Task objective: Repeat each line of the records below word for word, leaving out the pictures.

Data shown:
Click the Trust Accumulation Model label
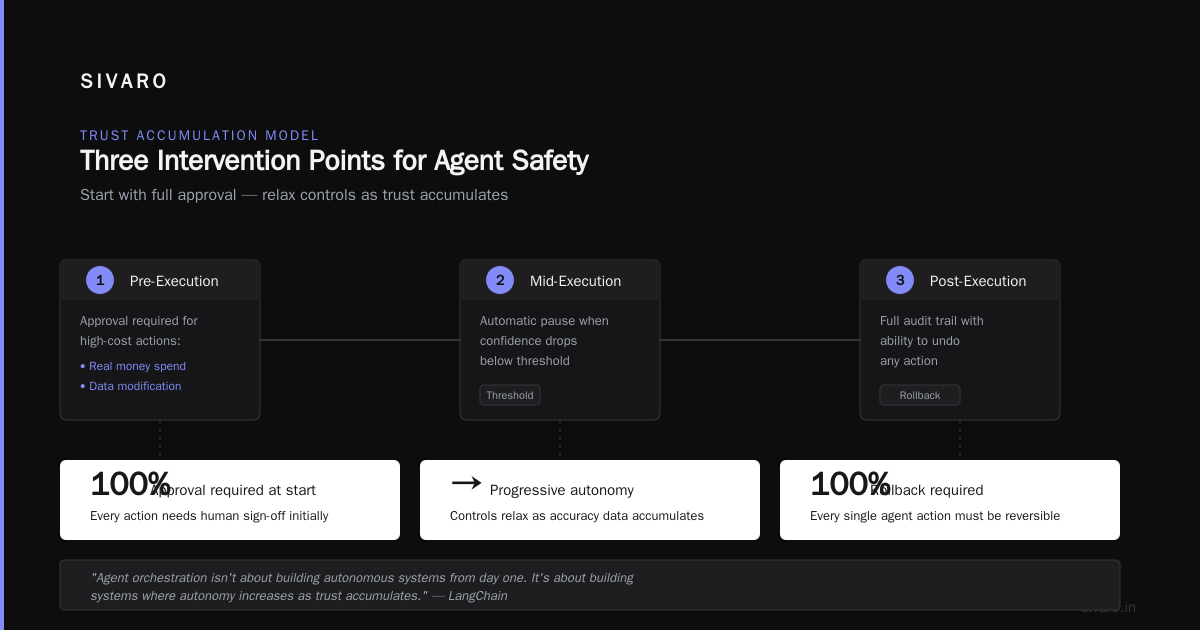The height and width of the screenshot is (630, 1200). (200, 135)
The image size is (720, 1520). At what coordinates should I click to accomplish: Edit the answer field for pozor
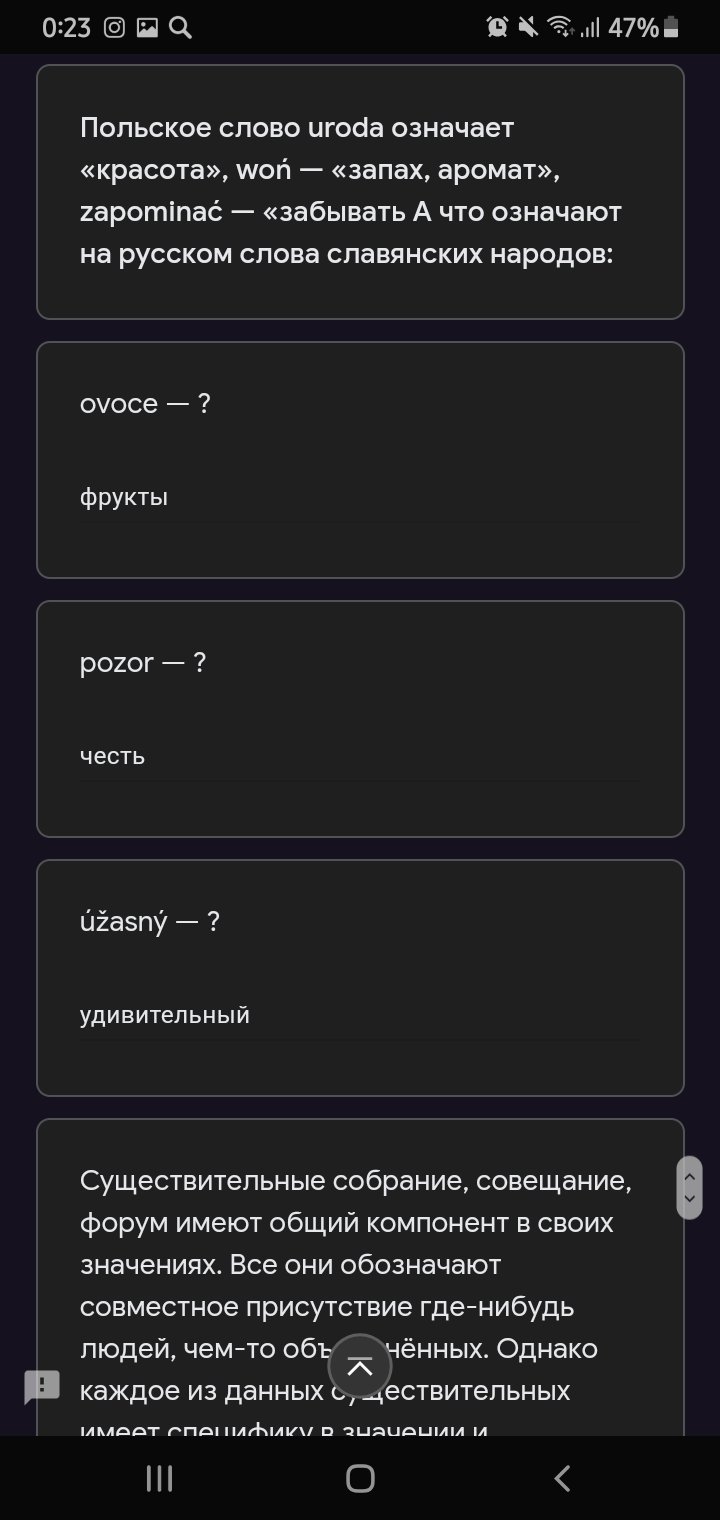click(360, 757)
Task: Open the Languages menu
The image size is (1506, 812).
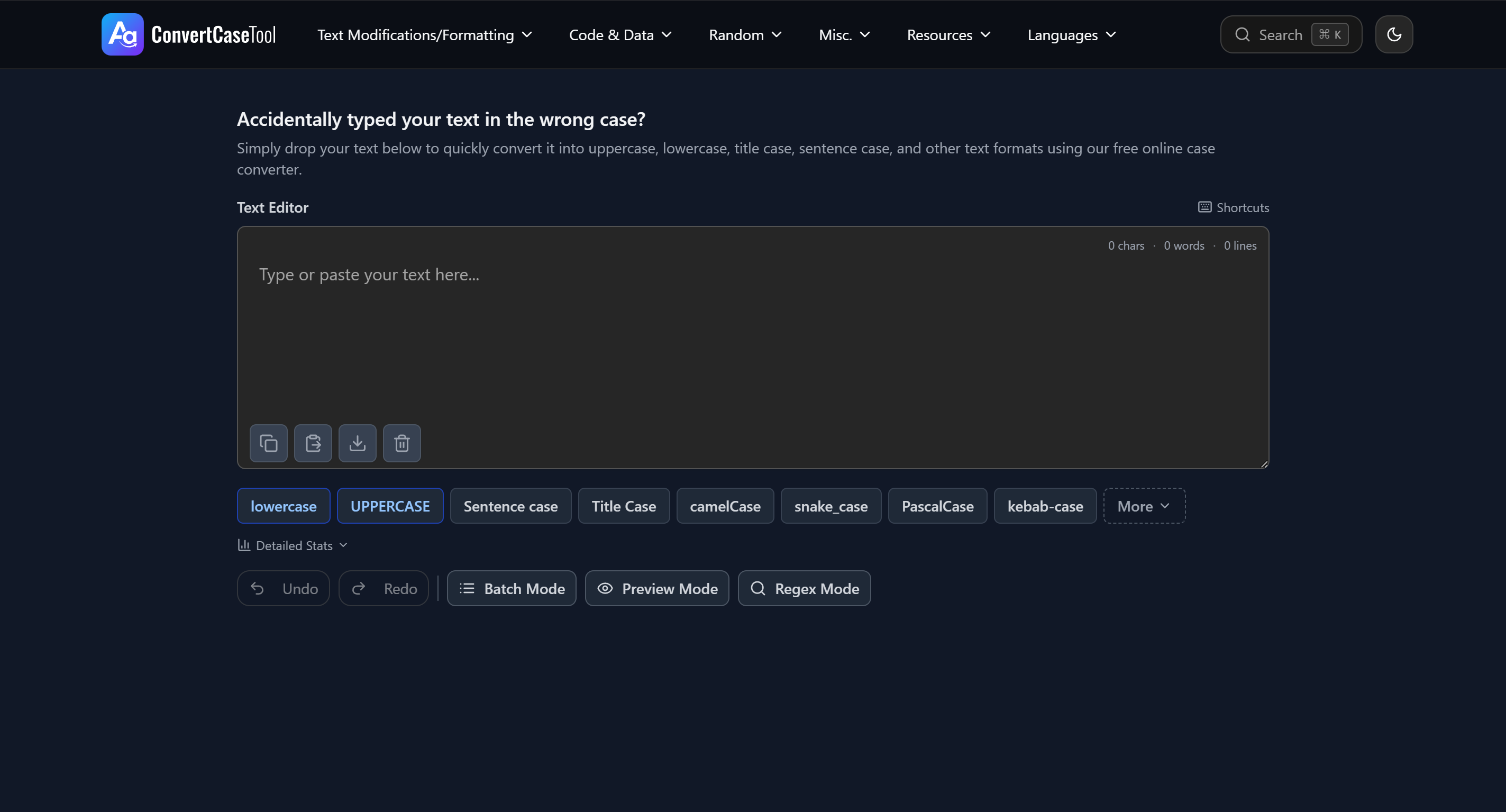Action: pyautogui.click(x=1071, y=34)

Solution for this exercise:
Click the Trust Accumulation Model label
The height and width of the screenshot is (630, 1200). (200, 135)
The image size is (720, 1520). At what coordinates should I click to accomplish: Edit the answer field for pozor
click(360, 757)
Task: Open the Languages menu
The image size is (1506, 812).
Action: pyautogui.click(x=1071, y=34)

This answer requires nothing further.